Contrast generated by intermolecular double-quantum coherences (iDQC) is a novel approach to fMRI, which is qualitatively and quantitatively different from the standard blood oxygen level dependent (BOLD) contrast. Specifically, it was suggested that the sensitivity of iDQC to local susceptibility gradients can be adjusted on a mesoscopic scale (between 10µm and 1mm) externally by the experimenter. A drawback of iDQC experiments, however, is their inherently poor signal-to-noise ratio leading to substantial signal fluctuations in previous pilot studies. In the current work, parameters of modified CRAZED sequences were carefully optimized to achieve high signal stability in iDQC experiments at 3 T with the standard birdcage headcoil. Initial phantom experiments were utilized to verify that the detected signal was due to iDQC by recording its angular dependence.
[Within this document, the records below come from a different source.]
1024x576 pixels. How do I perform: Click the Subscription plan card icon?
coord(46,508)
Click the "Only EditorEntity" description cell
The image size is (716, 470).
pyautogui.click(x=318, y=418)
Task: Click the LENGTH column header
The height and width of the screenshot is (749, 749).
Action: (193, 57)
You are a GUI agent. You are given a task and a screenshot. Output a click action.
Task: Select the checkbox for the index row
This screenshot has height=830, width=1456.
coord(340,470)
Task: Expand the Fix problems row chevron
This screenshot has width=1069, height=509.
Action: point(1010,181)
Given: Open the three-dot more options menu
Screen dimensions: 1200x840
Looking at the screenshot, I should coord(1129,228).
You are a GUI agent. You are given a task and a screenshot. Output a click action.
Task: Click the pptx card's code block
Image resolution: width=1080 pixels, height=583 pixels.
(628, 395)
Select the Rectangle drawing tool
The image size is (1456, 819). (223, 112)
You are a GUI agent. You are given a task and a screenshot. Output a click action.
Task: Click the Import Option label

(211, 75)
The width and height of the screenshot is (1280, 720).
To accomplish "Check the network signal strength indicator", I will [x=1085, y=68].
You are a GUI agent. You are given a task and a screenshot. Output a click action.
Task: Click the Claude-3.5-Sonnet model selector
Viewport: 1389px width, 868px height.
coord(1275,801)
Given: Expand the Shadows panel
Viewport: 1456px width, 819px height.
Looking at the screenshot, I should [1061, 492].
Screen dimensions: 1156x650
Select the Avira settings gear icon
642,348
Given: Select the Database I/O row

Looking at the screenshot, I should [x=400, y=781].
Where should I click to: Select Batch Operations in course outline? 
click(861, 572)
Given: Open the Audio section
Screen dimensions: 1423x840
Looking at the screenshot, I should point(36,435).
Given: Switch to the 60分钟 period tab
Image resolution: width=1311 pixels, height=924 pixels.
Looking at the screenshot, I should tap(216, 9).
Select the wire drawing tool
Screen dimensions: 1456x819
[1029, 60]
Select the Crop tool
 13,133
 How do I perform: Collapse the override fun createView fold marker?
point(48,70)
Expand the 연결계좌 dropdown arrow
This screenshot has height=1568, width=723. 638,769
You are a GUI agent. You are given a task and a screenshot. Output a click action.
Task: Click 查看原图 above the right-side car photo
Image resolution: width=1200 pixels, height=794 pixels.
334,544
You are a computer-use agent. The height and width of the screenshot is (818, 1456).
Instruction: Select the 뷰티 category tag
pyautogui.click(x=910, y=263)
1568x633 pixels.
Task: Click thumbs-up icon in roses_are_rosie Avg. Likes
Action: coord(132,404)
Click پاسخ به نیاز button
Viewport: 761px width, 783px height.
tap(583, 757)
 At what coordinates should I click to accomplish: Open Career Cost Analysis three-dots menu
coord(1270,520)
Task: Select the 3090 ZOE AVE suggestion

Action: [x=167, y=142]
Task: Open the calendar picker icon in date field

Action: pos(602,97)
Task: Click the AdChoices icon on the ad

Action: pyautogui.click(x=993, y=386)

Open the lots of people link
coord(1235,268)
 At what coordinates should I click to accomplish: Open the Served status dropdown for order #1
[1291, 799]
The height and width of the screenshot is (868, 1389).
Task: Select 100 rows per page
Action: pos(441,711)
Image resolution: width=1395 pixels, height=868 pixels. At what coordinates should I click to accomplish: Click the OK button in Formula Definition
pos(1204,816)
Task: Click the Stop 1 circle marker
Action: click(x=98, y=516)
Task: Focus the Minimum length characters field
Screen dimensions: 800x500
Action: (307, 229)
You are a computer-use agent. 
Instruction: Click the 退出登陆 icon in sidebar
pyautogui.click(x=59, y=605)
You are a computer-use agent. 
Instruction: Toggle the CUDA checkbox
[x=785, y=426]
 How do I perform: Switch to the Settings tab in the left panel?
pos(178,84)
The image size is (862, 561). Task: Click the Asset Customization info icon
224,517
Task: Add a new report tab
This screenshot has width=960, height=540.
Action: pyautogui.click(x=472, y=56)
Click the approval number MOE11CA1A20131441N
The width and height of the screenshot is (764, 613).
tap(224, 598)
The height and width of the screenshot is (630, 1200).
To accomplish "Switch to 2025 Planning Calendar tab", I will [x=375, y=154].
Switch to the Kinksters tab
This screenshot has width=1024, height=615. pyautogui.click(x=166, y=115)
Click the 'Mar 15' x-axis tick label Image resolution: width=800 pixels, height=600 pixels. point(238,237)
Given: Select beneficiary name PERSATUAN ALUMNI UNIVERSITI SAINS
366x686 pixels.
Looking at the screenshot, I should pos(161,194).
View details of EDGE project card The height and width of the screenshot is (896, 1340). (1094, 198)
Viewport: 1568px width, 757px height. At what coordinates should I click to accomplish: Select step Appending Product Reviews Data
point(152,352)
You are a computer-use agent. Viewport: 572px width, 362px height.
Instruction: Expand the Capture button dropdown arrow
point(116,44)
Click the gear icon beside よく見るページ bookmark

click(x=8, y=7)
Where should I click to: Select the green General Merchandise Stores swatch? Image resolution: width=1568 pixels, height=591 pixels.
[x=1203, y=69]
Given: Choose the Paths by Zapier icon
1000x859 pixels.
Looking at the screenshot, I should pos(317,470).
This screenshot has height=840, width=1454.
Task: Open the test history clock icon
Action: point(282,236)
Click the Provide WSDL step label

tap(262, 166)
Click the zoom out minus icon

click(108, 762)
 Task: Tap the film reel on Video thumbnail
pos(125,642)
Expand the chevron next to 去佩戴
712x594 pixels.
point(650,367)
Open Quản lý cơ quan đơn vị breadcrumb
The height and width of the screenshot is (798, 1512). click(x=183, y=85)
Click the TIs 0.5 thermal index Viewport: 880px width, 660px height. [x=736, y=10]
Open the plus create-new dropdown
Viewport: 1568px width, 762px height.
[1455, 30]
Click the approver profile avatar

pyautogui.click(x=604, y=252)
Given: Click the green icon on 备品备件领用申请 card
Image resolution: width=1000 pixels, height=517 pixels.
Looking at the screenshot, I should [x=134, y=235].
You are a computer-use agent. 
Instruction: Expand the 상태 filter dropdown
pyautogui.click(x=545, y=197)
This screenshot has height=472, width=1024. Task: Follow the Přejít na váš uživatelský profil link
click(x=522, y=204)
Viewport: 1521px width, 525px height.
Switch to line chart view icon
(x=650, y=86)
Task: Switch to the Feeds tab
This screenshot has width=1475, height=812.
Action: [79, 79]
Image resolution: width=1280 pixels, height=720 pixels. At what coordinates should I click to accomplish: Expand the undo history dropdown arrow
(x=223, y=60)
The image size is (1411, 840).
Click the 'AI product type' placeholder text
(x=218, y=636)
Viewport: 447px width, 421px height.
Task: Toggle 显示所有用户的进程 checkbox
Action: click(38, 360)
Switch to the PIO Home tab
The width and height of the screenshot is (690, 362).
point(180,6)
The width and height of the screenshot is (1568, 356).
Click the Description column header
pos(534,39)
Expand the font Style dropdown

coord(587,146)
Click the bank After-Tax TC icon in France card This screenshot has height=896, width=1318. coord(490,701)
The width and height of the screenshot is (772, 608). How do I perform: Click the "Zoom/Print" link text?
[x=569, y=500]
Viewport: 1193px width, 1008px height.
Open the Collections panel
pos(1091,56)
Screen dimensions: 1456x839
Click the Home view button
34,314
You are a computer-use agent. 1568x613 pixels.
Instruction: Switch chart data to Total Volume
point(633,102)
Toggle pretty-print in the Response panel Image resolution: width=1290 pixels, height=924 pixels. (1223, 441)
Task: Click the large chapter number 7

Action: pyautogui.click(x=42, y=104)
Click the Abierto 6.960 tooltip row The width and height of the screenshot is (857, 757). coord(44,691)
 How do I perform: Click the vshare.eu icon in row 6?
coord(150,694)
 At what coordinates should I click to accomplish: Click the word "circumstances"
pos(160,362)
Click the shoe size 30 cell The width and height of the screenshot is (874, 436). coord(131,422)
A four-step phase-cycling scheme was used to filter out specific multiple-quantum coherences. Contributions from unwanted coherence pathways at the center of the k-space were of the noise level. In in vivo experiments (series of 60 repetitions) in healthy volunteers a systematic variation of the repetition time (TR) yielded sufficient signal stability (as compared to ordinary EPI time series) if a relatively long TR 3 5s was used. A two-step phase cycling scheme was used in these experiments. A reason for the suboptimal signal stability at shorter TRs are contributions from additional stimulated echoes, which are not suppressed by the crusher gradients after image acquisition. fMRI studies were performed in 6 subjects with a simple visual paradigm (blocked design). In all subjects, both gradient-recalled echo (GRE) and spin-echo type iDQC sequences were recorded. Additional GRE or SE BOLD measurements were also performed. While no functional contrast was observed with SE-iDQC, functional maps were reproducibly obtained with GRE-iDQC (Fig. 1). These maps showed less activated pixels compared to routine BOLD experiments, however, the averaged functional signal change was >10% (GRE-iDQC) as compared to only 2% in the BOLD experiments. The optimized sequences provide a basis for future experimental investigations into the origin of the functional iDQC contrast.